I've been in a retro mood lately. Below is a retro offering for those of us of a certain age. Enjoy this blast from the past (hat tip to FJ, who left the link in the comments section here at Always On Watch): 


21 comments:

  1. Yes, in this transition to a new metamodern age (following our current post-modern age) we have become sick of the post-modern tendency to dismiss all singular objective truth claims and re-express them as a result of some multiplicity of subjective hidden (not Divine) power mechanism (ie- white supremacy).

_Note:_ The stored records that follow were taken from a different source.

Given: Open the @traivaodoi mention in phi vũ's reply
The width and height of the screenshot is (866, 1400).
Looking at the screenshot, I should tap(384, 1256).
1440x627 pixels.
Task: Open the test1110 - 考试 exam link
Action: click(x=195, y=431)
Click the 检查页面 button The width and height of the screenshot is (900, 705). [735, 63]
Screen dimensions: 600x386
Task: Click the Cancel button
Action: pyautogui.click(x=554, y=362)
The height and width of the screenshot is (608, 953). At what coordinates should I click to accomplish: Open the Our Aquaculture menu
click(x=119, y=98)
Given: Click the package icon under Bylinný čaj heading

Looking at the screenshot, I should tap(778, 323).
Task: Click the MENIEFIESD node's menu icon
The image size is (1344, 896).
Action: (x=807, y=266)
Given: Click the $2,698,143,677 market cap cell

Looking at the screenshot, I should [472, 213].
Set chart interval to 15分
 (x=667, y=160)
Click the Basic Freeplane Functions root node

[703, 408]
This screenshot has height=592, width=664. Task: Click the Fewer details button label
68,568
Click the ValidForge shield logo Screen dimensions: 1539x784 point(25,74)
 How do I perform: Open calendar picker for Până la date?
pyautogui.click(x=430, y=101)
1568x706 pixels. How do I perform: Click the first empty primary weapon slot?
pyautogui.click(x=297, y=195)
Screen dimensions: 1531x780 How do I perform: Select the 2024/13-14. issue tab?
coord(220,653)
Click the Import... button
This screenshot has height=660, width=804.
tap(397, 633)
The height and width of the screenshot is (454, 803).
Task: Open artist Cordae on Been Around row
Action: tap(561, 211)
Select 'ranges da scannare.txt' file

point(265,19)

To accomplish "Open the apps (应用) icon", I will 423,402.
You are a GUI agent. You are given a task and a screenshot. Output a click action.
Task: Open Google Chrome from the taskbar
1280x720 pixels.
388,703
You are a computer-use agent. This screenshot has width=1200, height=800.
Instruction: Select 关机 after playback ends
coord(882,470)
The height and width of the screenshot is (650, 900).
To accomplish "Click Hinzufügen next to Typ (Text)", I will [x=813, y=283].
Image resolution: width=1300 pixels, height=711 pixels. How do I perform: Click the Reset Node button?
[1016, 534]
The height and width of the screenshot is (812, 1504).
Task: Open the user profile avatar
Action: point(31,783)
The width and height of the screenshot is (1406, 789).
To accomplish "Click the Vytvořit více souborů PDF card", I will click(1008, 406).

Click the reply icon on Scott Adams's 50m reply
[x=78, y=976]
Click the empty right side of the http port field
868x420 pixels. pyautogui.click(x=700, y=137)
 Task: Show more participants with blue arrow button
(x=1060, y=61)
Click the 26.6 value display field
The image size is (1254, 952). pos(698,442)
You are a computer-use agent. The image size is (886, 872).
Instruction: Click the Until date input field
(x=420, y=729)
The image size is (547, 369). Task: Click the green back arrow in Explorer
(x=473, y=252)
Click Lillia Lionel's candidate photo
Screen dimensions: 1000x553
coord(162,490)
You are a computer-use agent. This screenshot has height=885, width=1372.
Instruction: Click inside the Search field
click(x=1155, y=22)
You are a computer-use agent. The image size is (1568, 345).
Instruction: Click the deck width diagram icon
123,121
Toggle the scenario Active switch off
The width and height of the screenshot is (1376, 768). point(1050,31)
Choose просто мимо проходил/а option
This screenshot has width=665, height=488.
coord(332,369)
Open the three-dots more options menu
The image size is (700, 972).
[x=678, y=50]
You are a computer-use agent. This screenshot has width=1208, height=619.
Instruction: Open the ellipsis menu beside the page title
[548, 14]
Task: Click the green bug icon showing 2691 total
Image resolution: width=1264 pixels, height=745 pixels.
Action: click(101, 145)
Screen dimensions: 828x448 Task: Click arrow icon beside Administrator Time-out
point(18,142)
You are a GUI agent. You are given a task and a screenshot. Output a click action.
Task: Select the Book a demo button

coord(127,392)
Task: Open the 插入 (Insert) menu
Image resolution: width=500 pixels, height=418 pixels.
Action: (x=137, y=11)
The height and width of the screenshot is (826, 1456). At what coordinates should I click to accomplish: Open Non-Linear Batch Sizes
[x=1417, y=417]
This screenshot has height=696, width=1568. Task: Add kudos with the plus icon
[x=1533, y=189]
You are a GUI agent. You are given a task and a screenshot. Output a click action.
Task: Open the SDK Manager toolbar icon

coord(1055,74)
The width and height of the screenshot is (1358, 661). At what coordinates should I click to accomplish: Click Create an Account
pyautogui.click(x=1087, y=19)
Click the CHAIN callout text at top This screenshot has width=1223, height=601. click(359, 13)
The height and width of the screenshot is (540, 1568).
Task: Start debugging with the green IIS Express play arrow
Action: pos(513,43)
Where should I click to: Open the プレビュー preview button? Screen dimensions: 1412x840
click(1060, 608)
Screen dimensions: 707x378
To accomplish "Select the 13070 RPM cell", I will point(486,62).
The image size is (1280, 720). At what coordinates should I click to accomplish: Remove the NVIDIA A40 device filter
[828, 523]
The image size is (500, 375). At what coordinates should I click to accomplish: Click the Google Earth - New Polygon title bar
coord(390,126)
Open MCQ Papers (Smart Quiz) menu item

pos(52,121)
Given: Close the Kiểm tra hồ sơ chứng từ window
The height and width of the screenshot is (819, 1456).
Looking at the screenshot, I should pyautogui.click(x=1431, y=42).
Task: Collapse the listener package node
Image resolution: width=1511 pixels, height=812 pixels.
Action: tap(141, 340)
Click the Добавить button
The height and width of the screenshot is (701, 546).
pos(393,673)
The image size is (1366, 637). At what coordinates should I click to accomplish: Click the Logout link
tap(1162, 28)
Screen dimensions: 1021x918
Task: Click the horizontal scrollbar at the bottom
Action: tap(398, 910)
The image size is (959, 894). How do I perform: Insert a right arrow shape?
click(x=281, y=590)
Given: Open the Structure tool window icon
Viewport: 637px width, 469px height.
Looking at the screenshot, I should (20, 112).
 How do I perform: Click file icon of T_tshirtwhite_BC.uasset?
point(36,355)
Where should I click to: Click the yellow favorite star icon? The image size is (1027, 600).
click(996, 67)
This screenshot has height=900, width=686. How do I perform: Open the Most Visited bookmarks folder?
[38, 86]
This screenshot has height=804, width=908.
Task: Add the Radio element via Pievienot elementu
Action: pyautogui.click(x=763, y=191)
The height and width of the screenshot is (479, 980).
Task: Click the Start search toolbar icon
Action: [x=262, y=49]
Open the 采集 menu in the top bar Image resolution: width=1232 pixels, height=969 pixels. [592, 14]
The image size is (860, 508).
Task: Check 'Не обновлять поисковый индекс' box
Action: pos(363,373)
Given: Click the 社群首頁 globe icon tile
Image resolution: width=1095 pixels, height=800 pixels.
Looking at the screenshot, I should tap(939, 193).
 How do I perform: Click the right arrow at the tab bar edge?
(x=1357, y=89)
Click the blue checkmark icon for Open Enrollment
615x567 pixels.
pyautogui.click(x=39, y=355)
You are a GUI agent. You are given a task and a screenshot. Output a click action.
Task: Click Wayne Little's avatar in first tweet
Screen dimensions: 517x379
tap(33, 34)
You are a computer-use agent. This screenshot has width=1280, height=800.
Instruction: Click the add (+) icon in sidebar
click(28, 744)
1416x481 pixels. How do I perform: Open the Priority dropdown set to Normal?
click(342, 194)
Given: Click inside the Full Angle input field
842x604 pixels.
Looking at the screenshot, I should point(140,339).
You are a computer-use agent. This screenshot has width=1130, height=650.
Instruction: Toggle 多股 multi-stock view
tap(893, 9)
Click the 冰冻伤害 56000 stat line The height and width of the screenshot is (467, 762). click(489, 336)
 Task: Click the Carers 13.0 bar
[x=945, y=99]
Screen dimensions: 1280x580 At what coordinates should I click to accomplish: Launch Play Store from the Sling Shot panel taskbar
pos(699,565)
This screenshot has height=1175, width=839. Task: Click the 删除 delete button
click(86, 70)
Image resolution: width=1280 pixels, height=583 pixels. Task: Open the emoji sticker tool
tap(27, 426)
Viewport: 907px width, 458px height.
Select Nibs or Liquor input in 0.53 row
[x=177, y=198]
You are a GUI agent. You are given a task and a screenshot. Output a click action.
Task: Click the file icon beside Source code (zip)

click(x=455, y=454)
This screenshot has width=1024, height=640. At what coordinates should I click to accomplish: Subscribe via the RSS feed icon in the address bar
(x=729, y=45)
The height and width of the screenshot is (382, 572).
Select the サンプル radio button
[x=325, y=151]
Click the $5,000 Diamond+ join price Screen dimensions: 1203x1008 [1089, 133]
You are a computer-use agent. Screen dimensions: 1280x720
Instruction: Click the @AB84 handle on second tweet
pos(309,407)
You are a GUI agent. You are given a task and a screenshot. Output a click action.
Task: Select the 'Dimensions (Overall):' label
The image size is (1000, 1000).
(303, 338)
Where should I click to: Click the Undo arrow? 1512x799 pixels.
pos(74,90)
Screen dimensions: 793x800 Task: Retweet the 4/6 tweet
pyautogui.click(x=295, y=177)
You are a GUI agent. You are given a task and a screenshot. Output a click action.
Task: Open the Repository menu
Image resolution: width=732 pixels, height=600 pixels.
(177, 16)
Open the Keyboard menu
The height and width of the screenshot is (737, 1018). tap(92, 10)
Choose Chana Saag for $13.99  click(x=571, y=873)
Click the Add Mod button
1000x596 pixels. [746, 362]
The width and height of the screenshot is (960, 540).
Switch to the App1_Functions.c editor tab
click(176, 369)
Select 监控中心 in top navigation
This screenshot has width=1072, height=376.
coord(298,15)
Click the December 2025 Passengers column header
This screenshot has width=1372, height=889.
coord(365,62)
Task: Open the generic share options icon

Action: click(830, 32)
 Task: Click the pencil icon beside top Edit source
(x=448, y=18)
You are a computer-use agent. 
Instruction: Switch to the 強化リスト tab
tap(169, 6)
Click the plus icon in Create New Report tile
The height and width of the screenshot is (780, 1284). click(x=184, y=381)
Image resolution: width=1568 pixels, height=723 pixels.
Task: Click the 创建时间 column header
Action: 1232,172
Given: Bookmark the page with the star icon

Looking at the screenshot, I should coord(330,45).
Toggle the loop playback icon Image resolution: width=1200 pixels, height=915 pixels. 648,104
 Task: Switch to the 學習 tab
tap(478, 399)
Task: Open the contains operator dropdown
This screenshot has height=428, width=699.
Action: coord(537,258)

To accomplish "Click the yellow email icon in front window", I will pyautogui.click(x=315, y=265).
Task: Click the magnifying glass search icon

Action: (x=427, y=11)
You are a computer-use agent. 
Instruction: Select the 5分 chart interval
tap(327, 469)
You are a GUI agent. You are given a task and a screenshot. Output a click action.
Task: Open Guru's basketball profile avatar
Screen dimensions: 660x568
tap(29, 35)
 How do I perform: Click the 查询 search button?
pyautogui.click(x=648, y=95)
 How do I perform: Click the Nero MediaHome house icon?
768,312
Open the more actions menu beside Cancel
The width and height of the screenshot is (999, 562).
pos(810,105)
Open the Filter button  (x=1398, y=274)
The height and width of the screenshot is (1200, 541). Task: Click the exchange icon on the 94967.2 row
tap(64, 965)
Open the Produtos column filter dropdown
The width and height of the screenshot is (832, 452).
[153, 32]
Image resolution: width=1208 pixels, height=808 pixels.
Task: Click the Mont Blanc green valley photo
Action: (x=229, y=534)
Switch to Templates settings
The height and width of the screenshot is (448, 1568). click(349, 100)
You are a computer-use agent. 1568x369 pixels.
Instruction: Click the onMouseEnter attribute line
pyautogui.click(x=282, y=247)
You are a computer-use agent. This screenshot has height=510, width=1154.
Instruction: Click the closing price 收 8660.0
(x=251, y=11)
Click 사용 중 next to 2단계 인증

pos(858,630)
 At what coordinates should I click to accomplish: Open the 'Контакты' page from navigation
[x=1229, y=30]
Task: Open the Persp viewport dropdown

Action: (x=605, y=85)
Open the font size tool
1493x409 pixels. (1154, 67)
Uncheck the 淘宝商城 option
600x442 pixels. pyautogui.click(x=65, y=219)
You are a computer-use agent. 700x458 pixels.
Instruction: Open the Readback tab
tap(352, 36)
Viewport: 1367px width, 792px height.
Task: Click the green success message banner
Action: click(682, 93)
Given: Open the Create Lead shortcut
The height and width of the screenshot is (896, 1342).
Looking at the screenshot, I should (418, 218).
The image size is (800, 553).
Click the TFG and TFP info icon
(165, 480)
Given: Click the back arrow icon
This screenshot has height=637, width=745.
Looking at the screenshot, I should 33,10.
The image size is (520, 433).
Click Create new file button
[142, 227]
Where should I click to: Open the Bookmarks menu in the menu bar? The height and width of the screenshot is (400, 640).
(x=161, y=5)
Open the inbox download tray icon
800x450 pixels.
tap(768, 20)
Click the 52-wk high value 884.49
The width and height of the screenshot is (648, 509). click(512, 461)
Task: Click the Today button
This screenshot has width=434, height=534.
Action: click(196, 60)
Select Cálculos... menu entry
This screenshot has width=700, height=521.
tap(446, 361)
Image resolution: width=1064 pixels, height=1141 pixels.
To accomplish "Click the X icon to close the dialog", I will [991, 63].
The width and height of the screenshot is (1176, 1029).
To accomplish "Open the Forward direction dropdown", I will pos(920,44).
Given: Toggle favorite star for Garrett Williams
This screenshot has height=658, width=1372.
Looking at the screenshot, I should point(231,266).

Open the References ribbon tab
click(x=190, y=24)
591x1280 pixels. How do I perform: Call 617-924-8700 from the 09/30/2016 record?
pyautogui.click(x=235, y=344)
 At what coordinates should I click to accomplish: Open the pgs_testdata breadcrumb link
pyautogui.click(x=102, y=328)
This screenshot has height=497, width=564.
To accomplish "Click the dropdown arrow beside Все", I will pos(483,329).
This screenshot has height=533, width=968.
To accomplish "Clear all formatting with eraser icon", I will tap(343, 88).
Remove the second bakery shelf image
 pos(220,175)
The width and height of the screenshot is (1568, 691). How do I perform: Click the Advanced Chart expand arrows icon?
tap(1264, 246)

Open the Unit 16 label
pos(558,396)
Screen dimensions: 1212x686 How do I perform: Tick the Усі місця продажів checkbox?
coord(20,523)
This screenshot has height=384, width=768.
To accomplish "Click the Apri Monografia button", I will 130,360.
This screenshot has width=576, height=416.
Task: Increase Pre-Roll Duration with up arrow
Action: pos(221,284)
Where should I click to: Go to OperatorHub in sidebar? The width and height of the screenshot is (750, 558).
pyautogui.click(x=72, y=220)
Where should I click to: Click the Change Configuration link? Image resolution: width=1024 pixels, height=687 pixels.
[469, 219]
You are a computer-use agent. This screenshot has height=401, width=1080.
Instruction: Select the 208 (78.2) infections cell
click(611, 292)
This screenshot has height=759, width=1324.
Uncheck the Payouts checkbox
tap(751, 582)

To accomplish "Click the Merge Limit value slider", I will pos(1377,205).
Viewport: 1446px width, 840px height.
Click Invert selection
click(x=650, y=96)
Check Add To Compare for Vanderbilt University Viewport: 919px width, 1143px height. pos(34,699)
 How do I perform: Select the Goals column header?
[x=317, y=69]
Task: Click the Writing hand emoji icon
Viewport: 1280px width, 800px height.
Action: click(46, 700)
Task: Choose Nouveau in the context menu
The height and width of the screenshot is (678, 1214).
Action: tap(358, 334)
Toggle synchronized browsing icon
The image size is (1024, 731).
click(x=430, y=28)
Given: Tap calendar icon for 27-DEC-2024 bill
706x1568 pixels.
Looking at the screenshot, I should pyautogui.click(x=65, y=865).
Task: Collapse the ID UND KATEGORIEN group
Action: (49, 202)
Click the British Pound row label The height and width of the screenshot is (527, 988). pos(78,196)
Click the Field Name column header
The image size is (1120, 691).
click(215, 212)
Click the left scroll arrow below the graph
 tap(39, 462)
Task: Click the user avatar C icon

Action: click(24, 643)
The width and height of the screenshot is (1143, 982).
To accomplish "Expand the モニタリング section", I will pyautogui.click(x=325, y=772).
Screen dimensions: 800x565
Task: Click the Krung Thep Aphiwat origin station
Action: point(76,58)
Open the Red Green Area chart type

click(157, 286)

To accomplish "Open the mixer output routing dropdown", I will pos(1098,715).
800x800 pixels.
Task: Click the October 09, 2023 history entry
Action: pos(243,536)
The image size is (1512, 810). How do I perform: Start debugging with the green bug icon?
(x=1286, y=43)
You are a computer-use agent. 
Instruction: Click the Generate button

    Our transition to a post-post-modern age will be one of performatism, an across-the-board cultural reaction to post-modernism that began in the 1990's. It can be described as an epochal development that replaces post-modern "irony and skepticism" with artistically mediated belief and the experience of transcendence. A good formal definition of the 'performance' in performatism is that it demonstrates with aesthetic means the possibility of transcending the conditions of a given (post-modern) frame. This goes back to the Latin root per forma, which means doing things through form. This suggests that narrative works of art are using formal means to create fictional conditions for experiencing love, beauty, transcendence, and similar positive states of social interaction.

    The "Life of Pi" is a good example of this. Which story do you choose to believe? The one with the evil cook, or the one with the tiger? Aren't both stories "true to their frame" with one "more aestheticized" than the other? Is there not a "truth in fiction" that comes through?

    We've grown tired of dwelling upon the mendacity of the petty, evil and rather mundane minds and subjective motives of men. We want to rise above it and live in a "better" world, ruled by "good" intentions towards us, and towards all humanity. Post-modernism prevented that.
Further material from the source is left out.